--- Input data Enclosed Below ---
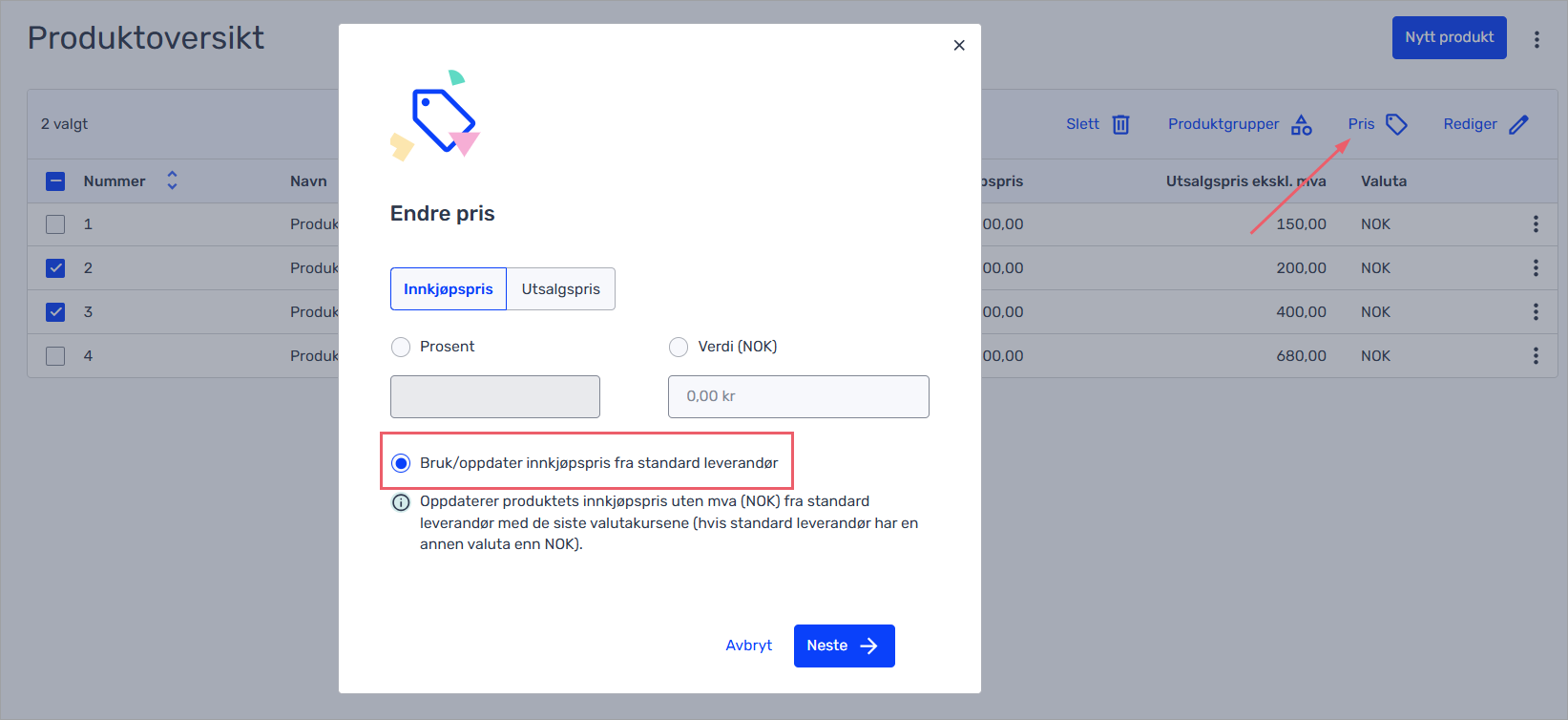The image size is (1568, 720).
Task: Sort by Nummer column arrows
Action: tap(172, 180)
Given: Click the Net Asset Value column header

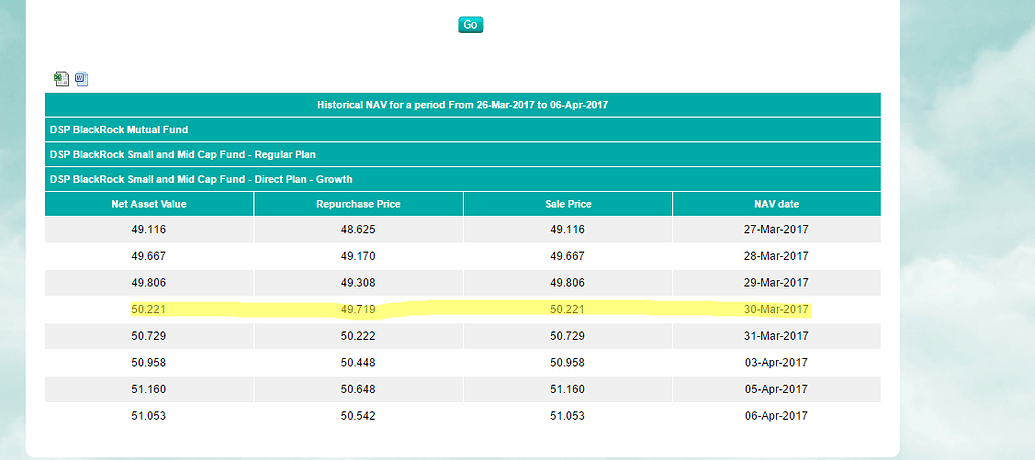Looking at the screenshot, I should (x=149, y=204).
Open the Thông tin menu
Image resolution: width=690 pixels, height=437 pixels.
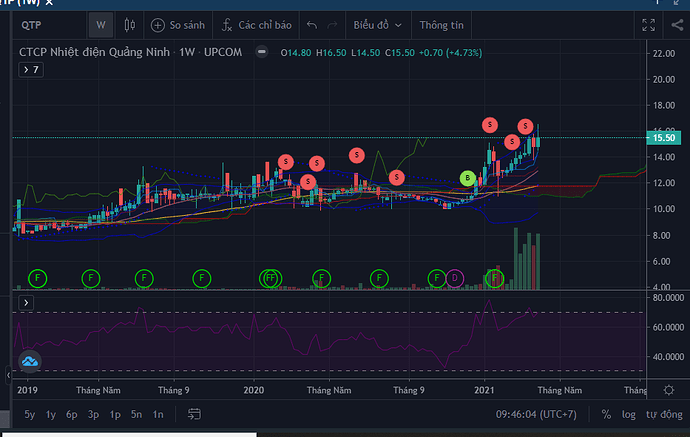click(x=441, y=25)
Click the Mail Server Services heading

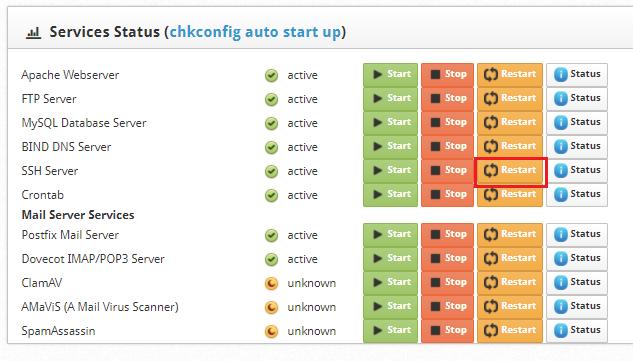[x=78, y=215]
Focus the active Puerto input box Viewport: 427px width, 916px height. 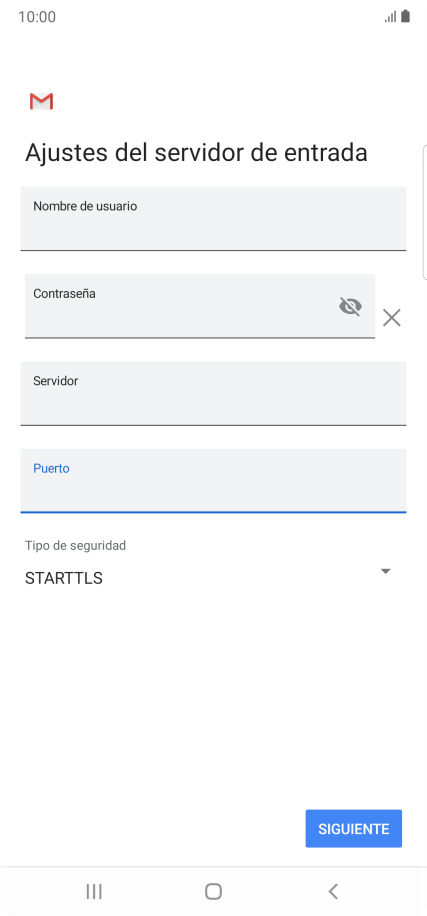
--- End of Enclosed Input data ---
**Task description**. What is needed is an exact repetition of every line from the line with "Given: Click the" to the end of the data above, both ends included, with no pictures.

**Response below**.
Given: Click the Net Asset Value column header

Looking at the screenshot, I should (x=149, y=204).
Open the Thông tin menu
Image resolution: width=690 pixels, height=437 pixels.
click(x=441, y=25)
Click the Mail Server Services heading

[x=78, y=215]
Focus the active Puerto input box Viewport: 427px width, 916px height. 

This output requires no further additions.